# Run in - stall combo. Can I leave open?



## horselovinguy (Oct 1, 2013)

WELCOME to the Forum...

Not everyone has large acreage, even small acreage and have happy, well cared for and healthy horses.
What you have you designed to make the most of...perfect.
Horses fed hay year round is no crime to that...
Horses need to eat just like any other animal...we provide sustenance so they thrive.
You've provided a beautiful barn and shelter environment, have companionship for the horses and have beautiful safe fencing to keep the animals where they need to be.
Paddocks do not have to be huge, they need to be clean and safe so your animals can go outside and self-exercise...
Regardless of what many write of, a horse can move mighty fast, buck, fart and kick in a small area as well as a huge one...smaller makes getting your hands on them when bonkers a bit easier though.
Since you will be providing hay as planned year round you don't need to have acreage huge for them t o graze on.
Limiting grass for some animals is a must and when you want them to graze...open the gate and let them in the backyard of your home for a specific time.
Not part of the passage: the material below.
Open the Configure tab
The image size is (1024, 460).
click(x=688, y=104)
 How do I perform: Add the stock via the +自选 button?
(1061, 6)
My concern would be if someone got cranky and started to beat on the other who now might not be able to get away if stall bound trapped.
If there is a way to offer a second entrance/exit into the paddock from that stall I would consider it till a covered shelter can be made. 
Otherwise, well, mine if the stalls are open often find 2 large horses comfortably sharing 1 stall and sometimes my neighbors animals have arrived and have her 3 in my other stall, hence I now close my stalls to all and they get to hang out under my large barn overhang instead.
Our combined animals don't normally squabble but we have one who is a pest and my now older senior gets tired of the nonsense and will go after him in anger...
If your current 2 animals you've never seen aggression toward each other....open the door and let them share.
Just watch for marks on the body, and any sign of boss and underling to show and then deal with that to safeguard both of them.
If you plan to intentionally keep the animals together, make the doors wider... yours already look to be 6' wide but 2 bodies trying to go past each other.... Not sure if or how much wider you could go though.
Pretty barn and your layout is really nice,
It is easily maintained and it works, and it makes you happy and your animals will be happy with you attending to their needs & cares everyday too.
Enjoy your dreams finding a reality!!
🐴


----------



## Zimalia22 (Jun 15, 2021)

I have a 6 stall barn, and each stall has a run so they can be inside or outside as they wish. That being said, each run is seperate. So 6 stalls, 6 runs. 
If I may make some suggestions, 

Get some angle iron and put on the edges of that pretty wood. Otherwise, they will eat it. Angle iron stops that. And once it's in and done, it's done.
Change those gates. Those have rounded corners, just right for a foot to get hung up in, then no more foot. You want the ones that are square on the corners. I see your round pen is the same way. You can get bars to cover those edges and make it much safer. I have known some horses that lost hooves due to those rounded corners.
That tin inside, make sure you cover the sharp edges with wood. If there is a way for one to get hurt, they'll find it. No point in helping them.
Is that a tin backwall? What is behind it? If you say just a fence, change that tin. It's easy to kick thru, and then you've lost the horse. Yes, I have tin siding on buildings on my ranch. But! The tin is always backed by solid wood or cement. 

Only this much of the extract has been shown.